(Stored items)
════

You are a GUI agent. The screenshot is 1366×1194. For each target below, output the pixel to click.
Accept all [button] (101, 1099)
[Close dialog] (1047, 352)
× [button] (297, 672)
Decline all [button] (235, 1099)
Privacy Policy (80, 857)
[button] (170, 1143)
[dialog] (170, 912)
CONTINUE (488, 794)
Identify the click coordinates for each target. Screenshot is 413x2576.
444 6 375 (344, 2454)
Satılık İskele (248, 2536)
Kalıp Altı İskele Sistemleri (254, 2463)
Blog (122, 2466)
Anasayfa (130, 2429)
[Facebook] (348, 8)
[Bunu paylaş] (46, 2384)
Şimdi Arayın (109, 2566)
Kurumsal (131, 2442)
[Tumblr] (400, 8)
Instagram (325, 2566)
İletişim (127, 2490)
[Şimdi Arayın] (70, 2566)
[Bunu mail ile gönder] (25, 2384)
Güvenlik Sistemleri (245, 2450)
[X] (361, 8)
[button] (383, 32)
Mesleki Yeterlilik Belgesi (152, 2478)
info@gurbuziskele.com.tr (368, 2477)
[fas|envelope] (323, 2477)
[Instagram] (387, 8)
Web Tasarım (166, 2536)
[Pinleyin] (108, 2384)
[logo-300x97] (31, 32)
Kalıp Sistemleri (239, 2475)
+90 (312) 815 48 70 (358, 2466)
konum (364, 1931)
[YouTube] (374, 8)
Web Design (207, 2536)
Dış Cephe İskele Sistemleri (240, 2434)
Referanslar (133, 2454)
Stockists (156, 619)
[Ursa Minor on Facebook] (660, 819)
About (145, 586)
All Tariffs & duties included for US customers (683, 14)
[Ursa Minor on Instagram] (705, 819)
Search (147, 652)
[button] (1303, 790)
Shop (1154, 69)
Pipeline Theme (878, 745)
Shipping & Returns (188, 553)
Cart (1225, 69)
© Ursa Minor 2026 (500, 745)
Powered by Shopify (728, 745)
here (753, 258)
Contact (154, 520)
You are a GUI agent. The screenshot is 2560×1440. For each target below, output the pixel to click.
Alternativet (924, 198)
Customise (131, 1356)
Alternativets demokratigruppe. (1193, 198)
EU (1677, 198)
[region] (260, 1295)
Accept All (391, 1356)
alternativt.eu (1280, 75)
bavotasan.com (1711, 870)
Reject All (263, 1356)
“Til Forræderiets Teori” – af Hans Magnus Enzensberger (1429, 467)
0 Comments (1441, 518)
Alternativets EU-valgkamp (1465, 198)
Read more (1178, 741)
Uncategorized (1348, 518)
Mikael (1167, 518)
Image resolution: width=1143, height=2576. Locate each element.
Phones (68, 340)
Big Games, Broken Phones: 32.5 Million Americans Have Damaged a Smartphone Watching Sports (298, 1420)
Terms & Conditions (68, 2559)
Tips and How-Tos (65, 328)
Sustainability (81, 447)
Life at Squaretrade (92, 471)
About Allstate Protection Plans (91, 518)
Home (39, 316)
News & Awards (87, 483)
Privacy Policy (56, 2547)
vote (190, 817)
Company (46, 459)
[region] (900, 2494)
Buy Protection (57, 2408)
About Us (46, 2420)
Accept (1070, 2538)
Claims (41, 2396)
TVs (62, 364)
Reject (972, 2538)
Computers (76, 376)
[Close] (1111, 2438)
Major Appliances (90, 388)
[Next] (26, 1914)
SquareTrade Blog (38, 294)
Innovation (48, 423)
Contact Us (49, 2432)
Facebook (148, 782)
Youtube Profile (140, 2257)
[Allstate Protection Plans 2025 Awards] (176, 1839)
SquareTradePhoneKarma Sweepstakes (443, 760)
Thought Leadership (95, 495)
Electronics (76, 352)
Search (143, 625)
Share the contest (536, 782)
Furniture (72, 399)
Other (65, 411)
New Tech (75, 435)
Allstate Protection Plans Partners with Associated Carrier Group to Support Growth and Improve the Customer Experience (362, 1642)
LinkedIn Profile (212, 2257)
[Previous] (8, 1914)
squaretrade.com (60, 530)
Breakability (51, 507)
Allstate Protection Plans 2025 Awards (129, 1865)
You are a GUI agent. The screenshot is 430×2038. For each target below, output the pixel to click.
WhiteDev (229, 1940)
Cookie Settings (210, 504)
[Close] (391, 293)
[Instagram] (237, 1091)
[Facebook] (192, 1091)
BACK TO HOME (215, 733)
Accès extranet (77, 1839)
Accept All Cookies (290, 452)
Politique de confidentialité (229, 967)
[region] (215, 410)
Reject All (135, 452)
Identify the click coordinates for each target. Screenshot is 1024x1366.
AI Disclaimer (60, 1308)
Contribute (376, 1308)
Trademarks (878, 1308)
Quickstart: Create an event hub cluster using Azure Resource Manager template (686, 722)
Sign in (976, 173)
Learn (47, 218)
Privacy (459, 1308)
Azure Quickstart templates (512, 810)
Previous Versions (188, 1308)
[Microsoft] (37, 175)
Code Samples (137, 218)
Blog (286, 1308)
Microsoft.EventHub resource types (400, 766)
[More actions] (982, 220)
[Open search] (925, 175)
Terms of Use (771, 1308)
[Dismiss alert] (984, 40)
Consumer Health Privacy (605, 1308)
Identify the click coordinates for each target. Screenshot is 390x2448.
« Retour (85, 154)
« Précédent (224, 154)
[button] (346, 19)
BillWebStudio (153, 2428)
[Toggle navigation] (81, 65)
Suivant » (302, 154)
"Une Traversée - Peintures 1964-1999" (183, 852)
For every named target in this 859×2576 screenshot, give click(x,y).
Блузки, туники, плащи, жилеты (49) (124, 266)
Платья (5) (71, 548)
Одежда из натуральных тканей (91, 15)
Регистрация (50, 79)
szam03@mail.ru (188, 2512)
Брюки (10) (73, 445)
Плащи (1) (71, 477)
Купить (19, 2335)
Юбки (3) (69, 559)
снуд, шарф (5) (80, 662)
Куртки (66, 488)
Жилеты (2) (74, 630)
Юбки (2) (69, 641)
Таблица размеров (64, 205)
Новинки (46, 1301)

════

• **Directions**:
Find the word "Facebook" in the data and show each line that holds it.

• **Output below**:
[Facebook] (348, 8)
[Ursa Minor on Facebook] (660, 819)
Facebook (148, 782)
[Facebook] (192, 1091)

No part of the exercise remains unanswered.